*Study text*.
++++++++++

This is a static archive of our old Q&A Site. Please post any new questions and answers at ask.wireshark.org.

Router appears to block proper TCP Session Teardown (FIN, ACK), Ever See This?

0

We have several Cisco (Linksys) RV082 routers in our networks. I have been trying to run down a problem with a new application that appears to be network related. After 3 weeks of investigation, it appears our RV082 router is terminating some TCP conversations before the full teardown handshake can take place. I have done simultaneous packet capture on both sides of the router and compared the conversations/sessions. (I can provide full packet captures if it comes to that).

Anyway, The client is INSIDE the network and the SERVER is outside. The client establishes an HTTP session with the server. This all looks OK. Data is requested and received. The problem starts when the server then requests that the session be terminated.

[Start of session...] Server: [FIN, ACK] Client: [ACK]

The client then sends 10 FIN, ACK packets (in exponentially increasing delay) which never make it through the router. It appears that the router has slammed the door after the client ACK's the server's FIN, ACK...

This is not an isolated problem and I can see exactly the same behavior on many occasions. Although it appears that the conversation payload is being delivered, I suspect the application in question is throwing away the data if it thinks the port was not closed properly. I've been trying to educate myself on whether this is the root cause of our issue, and everything I read seems to indicate that this is not proper behavior.

I've posted this info on the Cisco SMB support forum, but they don't seem to have any interest in commenting on this behavior. (They reply with some boilerplate about making sure I don't have an Virus' on my network and that all my NIC cards are working properly!)

++++++++++

*Using the information*.
a: In the forum post about the router blocking TCP session teardown, how many FIN, ACK packets does the client send that never make it through the router?
b: Write the next part of the forum post about the router blocking TCP session teardown, continuing after its last sentence.

*Information supplied*.
++++++++++

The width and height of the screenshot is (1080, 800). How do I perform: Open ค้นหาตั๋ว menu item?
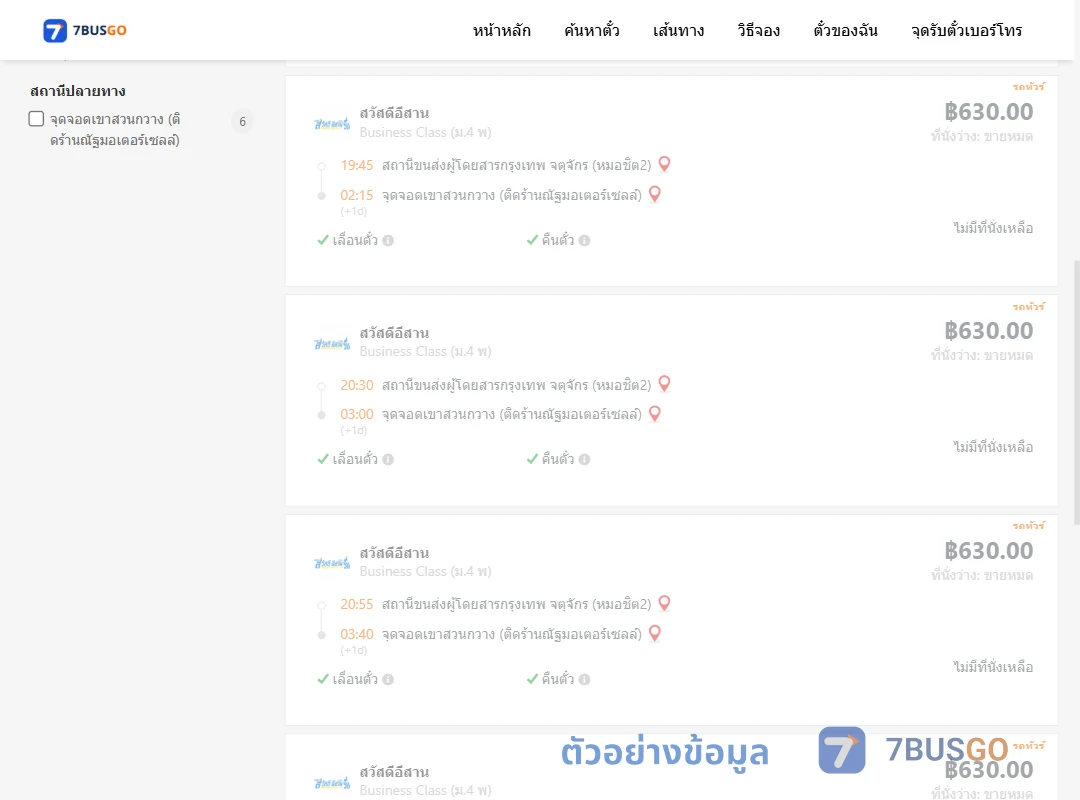(592, 30)
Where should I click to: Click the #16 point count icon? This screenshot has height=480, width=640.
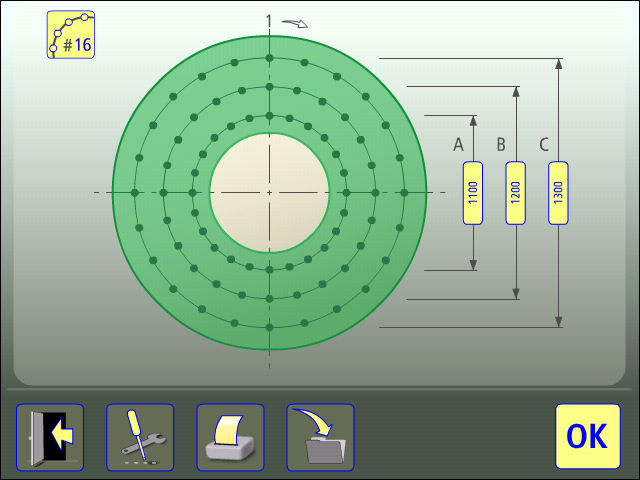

++++++++++

*Answers for each item*.
a: The client sends 10 FIN, ACK packets.

b:
Has anyone ever seem this before? Is this likely a bona-fida bug in our router's firmware?

asked 25 Feb '13, 11:52

evanevery's gravatar image

evanevery
1113
accept rate: 0%


2 Answers:

3

Replacing the routers may solve your problem, but I think it's premature to put all the blame on the routers. It seems that you also have an application that's not as well behaved as it could be. Let's start with the image you posted of captured traffic at http://homecommunity.cisco.com/t5/Wired-Routers/RV082-Dropping-Packets-captures-included/td-p/612638 .

It appears that the time display format was set to "Seconds since beginning of capture." In packet 8, the server sends its FIN/ACK. In packet 9, 39 ms later, the client responds with an ACK. In packet 10, over 39 seconds later, the client sends its own FIN/ACK.

So, the first question for the application developers is, "Why does the application wait 39 seconds to issue its own FIN/ACK when it has no data to send?"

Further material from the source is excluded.